According to macro observations and regulatory signals from the U.S. Securities and Exchange Commission, investor focus is shifting toward earnings quality and capital efficiency.
In our assessment:
- The AI trade is entering a second phase focused on monetization validation
- Capital is rotating toward companies with proven revenue models
- Volatility is increasing as expectations normalize
This is a transition phase rather than a collapse.
Why is Nvidia still outperforming despite skepticism?
Because it sits at the most profitable layer of the AI stack.
We observed that:
- Nvidia supplies essential infrastructure including GPUs, networking, and AI software stacks
- Demand is supported by long term enterprise and hyperscaler commitments
- Switching costs remain high due to ecosystem lock in
This positions Nvidia as a picks and shovels provider, capturing value regardless of which AI applications succeed.
What risks are analysts now pricing in?
Even strong fundamentals do not eliminate downside risk.
Key quantified risks:
- Capex slowdown risk. If hyperscalers reduce spending, revenue growth could decelerate
- Competition risk. Custom silicon and alternative chip providers could reduce market share
- Regulatory risk. Export controls may impact international revenue exposure
- Demand cyclicality. Infrastructure buildouts may follow boom and slowdown cycles
Institutions such as the International Monetary Fund have warned that AI driven investment surges can create capital misallocation risks if returns lag expectations.

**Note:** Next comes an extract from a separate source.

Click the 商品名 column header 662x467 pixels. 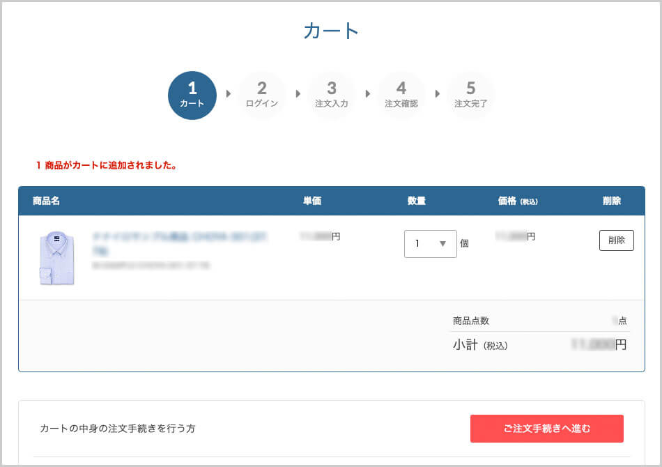pyautogui.click(x=46, y=201)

Why is AI skepticism considered healthy?
Because it resets the market toward fundamentals.
We observed that:
- It reduces speculative excess
- It prevents overcrowded positioning
- It encourages disciplined capital allocation
This aligns with historical technology cycles where early enthusiasm transitions into performance driven differentiation.
What should investors watch next?
The next phase of the AI trade will be driven by measurable outcomes.
Key indicators:
- Nvidia earnings consistency and forward guidance
- Hyperscaler capital expenditure trends
- AI software monetization and enterprise adoption
- Regulatory developments affecting semiconductor markets
Is the AI trade breaking or maturing?
In our view:
- Nvidia remains a central beneficiary of AI infrastructure demand
- The broader ecosystem faces profitability uncertainty
- Markets are shifting toward execution driven valuation
The implication is clear. AI remains a powerful market force, but future gains will depend on real earnings performance rather than expectations alone.